Work to be completed: The records are to be repeated in full. Every line must match.

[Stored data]
┄┄┄┄┄┄┄┄┄┄┄┄┄┄┄┄┄┄┄┄

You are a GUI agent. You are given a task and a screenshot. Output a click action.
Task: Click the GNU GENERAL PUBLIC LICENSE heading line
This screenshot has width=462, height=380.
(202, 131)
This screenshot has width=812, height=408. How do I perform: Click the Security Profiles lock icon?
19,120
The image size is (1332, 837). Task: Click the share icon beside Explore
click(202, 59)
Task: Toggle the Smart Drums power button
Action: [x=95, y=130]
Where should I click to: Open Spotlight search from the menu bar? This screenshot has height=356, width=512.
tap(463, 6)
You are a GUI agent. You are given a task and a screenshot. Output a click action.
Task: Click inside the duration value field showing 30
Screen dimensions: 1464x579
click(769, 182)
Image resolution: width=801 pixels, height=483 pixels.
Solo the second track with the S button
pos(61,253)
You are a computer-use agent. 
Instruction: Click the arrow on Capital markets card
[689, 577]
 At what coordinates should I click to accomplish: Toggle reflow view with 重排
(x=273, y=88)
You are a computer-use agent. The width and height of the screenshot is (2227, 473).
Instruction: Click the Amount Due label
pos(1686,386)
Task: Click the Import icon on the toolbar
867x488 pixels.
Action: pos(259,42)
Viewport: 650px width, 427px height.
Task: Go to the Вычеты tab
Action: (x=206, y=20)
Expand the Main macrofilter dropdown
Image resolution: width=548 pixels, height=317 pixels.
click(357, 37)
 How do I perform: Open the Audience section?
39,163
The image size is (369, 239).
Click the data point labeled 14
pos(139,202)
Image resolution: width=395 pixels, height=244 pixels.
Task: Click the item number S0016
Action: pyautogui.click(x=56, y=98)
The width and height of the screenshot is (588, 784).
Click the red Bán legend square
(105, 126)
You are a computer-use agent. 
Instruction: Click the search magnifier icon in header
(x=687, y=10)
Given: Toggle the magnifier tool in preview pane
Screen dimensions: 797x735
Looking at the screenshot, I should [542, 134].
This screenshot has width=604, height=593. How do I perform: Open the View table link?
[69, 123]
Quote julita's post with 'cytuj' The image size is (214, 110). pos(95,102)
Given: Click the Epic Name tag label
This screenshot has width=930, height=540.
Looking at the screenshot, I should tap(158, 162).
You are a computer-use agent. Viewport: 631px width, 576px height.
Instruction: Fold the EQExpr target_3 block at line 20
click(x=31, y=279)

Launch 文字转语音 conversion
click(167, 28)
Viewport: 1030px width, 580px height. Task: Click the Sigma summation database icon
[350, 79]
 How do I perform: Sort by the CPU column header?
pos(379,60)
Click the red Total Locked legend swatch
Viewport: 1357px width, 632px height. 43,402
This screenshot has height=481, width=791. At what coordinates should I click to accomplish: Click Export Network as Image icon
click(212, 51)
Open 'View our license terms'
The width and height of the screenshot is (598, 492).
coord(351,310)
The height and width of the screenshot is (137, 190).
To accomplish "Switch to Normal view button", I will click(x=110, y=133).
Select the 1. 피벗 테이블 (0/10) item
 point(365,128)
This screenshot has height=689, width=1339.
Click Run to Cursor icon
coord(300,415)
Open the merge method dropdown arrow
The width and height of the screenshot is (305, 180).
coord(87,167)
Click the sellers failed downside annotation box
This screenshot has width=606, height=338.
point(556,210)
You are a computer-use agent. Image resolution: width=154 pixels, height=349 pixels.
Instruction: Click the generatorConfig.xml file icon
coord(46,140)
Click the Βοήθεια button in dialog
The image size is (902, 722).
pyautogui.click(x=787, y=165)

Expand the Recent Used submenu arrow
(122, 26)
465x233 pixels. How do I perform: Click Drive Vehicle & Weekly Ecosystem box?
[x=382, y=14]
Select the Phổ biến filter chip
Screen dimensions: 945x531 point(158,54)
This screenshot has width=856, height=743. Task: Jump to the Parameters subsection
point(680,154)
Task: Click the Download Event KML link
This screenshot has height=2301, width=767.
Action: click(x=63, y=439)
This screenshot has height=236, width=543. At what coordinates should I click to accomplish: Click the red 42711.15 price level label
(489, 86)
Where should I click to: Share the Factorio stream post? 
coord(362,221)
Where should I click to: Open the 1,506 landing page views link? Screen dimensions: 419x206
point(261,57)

┄┄┄┄┄┄┄┄┄┄┄┄┄┄┄┄┄┄┄┄

Result of the exercise:
You are a GUI agent. You are given a task and a screenshot. Output a click action.
Task: Click the GNU GENERAL PUBLIC LICENSE heading line
This screenshot has width=462, height=380.
(202, 131)
This screenshot has width=812, height=408. How do I perform: Click the Security Profiles lock icon?
19,120
The image size is (1332, 837). Task: Click the share icon beside Explore
click(202, 59)
Task: Toggle the Smart Drums power button
Action: [x=95, y=130]
Where should I click to: Open Spotlight search from the menu bar? This screenshot has height=356, width=512.
tap(463, 6)
You are a GUI agent. You are given a task and a screenshot. Output a click action.
Task: Click inside the duration value field showing 30
Screen dimensions: 1464x579
click(769, 182)
Image resolution: width=801 pixels, height=483 pixels.
Solo the second track with the S button
pos(61,253)
You are a computer-use agent. 
Instruction: Click the arrow on Capital markets card
[689, 577]
 At what coordinates should I click to accomplish: Toggle reflow view with 重排
(x=273, y=88)
You are a computer-use agent. The width and height of the screenshot is (2227, 473).
Instruction: Click the Amount Due label
pos(1686,386)
Task: Click the Import icon on the toolbar
867x488 pixels.
Action: pos(259,42)
Viewport: 650px width, 427px height.
Task: Go to the Вычеты tab
Action: (x=206, y=20)
Expand the Main macrofilter dropdown
Image resolution: width=548 pixels, height=317 pixels.
click(357, 37)
 How do I perform: Open the Audience section?
39,163
The image size is (369, 239).
Click the data point labeled 14
pos(139,202)
Image resolution: width=395 pixels, height=244 pixels.
Task: Click the item number S0016
Action: pyautogui.click(x=56, y=98)
The width and height of the screenshot is (588, 784).
Click the red Bán legend square
(105, 126)
You are a computer-use agent. 
Instruction: Click the search magnifier icon in header
(x=687, y=10)
Given: Toggle the magnifier tool in preview pane
Screen dimensions: 797x735
Looking at the screenshot, I should [542, 134].
This screenshot has width=604, height=593. How do I perform: Open the View table link?
[69, 123]
Quote julita's post with 'cytuj' The image size is (214, 110). pos(95,102)
Given: Click the Epic Name tag label
This screenshot has width=930, height=540.
Looking at the screenshot, I should tap(158, 162).
You are a computer-use agent. Viewport: 631px width, 576px height.
Instruction: Fold the EQExpr target_3 block at line 20
click(x=31, y=279)

Launch 文字转语音 conversion
click(167, 28)
Viewport: 1030px width, 580px height. Task: Click the Sigma summation database icon
[350, 79]
 How do I perform: Sort by the CPU column header?
pos(379,60)
Click the red Total Locked legend swatch
Viewport: 1357px width, 632px height. 43,402
This screenshot has height=481, width=791. At what coordinates should I click to accomplish: Click Export Network as Image icon
click(212, 51)
Open 'View our license terms'
The width and height of the screenshot is (598, 492).
coord(351,310)
The height and width of the screenshot is (137, 190).
To accomplish "Switch to Normal view button", I will click(x=110, y=133).
Select the 1. 피벗 테이블 (0/10) item
 point(365,128)
This screenshot has height=689, width=1339.
Click Run to Cursor icon
coord(300,415)
Open the merge method dropdown arrow
The width and height of the screenshot is (305, 180).
coord(87,167)
Click the sellers failed downside annotation box
This screenshot has width=606, height=338.
point(556,210)
You are a computer-use agent. Image resolution: width=154 pixels, height=349 pixels.
Instruction: Click the generatorConfig.xml file icon
coord(46,140)
Click the Βοήθεια button in dialog
The image size is (902, 722).
pyautogui.click(x=787, y=165)

Expand the Recent Used submenu arrow
(122, 26)
465x233 pixels. How do I perform: Click Drive Vehicle & Weekly Ecosystem box?
[x=382, y=14]
Select the Phổ biến filter chip
Screen dimensions: 945x531 point(158,54)
This screenshot has width=856, height=743. Task: Jump to the Parameters subsection
point(680,154)
Task: Click the Download Event KML link
This screenshot has height=2301, width=767.
Action: click(x=63, y=439)
This screenshot has height=236, width=543. At what coordinates should I click to accomplish: Click the red 42711.15 price level label
(489, 86)
Where should I click to: Share the Factorio stream post? 
coord(362,221)
Where should I click to: Open the 1,506 landing page views link? Screen dimensions: 419x206
point(261,57)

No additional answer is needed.